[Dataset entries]
╭──
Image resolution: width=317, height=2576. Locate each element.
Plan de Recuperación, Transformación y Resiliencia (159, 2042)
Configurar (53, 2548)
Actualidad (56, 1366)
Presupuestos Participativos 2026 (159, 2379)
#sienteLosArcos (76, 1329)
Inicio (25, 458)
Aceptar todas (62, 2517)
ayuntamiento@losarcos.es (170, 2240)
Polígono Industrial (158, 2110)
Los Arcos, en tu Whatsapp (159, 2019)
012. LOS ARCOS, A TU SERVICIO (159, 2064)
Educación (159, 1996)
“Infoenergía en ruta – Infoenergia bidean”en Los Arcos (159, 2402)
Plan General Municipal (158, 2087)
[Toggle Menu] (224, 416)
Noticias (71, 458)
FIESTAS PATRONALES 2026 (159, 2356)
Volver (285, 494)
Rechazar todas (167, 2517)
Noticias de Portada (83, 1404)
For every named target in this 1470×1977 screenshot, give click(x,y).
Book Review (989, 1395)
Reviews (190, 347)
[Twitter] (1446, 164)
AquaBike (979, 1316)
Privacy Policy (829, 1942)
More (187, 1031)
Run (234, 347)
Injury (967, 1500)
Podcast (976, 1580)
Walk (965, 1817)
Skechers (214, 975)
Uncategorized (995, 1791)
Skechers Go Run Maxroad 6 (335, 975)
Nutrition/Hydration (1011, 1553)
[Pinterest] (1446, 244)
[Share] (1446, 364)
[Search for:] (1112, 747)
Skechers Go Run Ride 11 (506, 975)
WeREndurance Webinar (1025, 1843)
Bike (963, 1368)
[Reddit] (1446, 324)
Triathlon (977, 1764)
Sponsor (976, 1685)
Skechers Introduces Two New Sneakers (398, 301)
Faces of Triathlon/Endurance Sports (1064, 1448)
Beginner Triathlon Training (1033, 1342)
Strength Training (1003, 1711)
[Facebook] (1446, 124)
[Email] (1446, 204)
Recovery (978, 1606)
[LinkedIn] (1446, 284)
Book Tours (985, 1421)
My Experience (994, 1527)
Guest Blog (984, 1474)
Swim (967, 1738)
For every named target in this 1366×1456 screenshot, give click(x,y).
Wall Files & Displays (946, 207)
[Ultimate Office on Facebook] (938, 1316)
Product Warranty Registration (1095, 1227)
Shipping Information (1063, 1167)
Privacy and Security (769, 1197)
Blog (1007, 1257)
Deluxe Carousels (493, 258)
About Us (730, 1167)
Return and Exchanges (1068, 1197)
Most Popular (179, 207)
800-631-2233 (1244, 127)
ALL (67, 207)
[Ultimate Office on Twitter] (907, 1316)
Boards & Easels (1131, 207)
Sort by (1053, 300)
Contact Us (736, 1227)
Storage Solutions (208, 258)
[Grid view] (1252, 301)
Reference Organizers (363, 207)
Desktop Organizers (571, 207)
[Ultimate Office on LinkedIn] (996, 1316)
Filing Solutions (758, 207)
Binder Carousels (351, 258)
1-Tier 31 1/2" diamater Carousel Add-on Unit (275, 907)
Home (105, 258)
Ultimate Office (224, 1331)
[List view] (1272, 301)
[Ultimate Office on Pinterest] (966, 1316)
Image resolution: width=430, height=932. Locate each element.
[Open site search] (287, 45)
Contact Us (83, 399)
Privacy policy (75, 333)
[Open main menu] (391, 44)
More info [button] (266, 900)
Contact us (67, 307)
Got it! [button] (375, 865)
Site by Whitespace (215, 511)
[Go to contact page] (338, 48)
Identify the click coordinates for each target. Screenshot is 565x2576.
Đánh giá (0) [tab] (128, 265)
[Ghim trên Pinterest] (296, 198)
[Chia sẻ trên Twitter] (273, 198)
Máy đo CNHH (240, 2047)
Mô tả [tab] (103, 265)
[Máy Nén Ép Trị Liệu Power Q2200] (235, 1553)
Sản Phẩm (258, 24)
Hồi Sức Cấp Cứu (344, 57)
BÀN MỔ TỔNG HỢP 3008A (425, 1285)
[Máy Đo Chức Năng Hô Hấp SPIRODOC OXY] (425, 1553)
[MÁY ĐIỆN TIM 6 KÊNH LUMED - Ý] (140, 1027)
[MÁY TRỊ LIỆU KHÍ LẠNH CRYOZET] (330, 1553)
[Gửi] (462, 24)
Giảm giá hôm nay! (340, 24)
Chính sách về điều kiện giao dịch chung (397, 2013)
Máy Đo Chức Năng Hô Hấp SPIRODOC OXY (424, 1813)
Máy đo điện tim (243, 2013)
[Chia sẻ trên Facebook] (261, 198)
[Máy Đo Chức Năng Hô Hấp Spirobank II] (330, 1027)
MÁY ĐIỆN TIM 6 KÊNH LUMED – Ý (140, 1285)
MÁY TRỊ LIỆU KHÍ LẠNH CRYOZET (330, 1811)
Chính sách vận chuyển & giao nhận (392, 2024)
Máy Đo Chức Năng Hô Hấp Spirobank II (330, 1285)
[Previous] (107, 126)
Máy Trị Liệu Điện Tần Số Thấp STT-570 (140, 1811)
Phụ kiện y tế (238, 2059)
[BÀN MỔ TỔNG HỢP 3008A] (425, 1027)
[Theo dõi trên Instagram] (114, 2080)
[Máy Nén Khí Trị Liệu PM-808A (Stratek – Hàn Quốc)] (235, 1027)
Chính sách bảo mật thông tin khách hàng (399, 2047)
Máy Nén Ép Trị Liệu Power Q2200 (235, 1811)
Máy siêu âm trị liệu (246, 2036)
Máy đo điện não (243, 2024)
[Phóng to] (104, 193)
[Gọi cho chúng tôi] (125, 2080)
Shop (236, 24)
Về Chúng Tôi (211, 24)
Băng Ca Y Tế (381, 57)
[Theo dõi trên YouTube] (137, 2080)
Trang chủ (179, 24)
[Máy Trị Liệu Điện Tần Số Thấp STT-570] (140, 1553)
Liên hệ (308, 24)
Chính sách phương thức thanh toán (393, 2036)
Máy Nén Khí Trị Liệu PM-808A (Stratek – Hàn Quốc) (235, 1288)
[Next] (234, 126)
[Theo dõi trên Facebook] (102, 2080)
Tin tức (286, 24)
╰──
**Task description:** What are the lines from the one with "Băng Ca Y Tế (381, 57)" through the last line of the records above? Quote them exactly and add nothing.

**Worked solution:**
Băng Ca Y Tế (381, 57)
[Theo dõi trên YouTube] (137, 2080)
Trang chủ (179, 24)
[Máy Trị Liệu Điện Tần Số Thấp STT-570] (140, 1553)
Liên hệ (308, 24)
Chính sách phương thức thanh toán (393, 2036)
Máy Nén Khí Trị Liệu PM-808A (Stratek – Hàn Quốc) (235, 1288)
[Next] (234, 126)
[Theo dõi trên Facebook] (102, 2080)
Tin tức (286, 24)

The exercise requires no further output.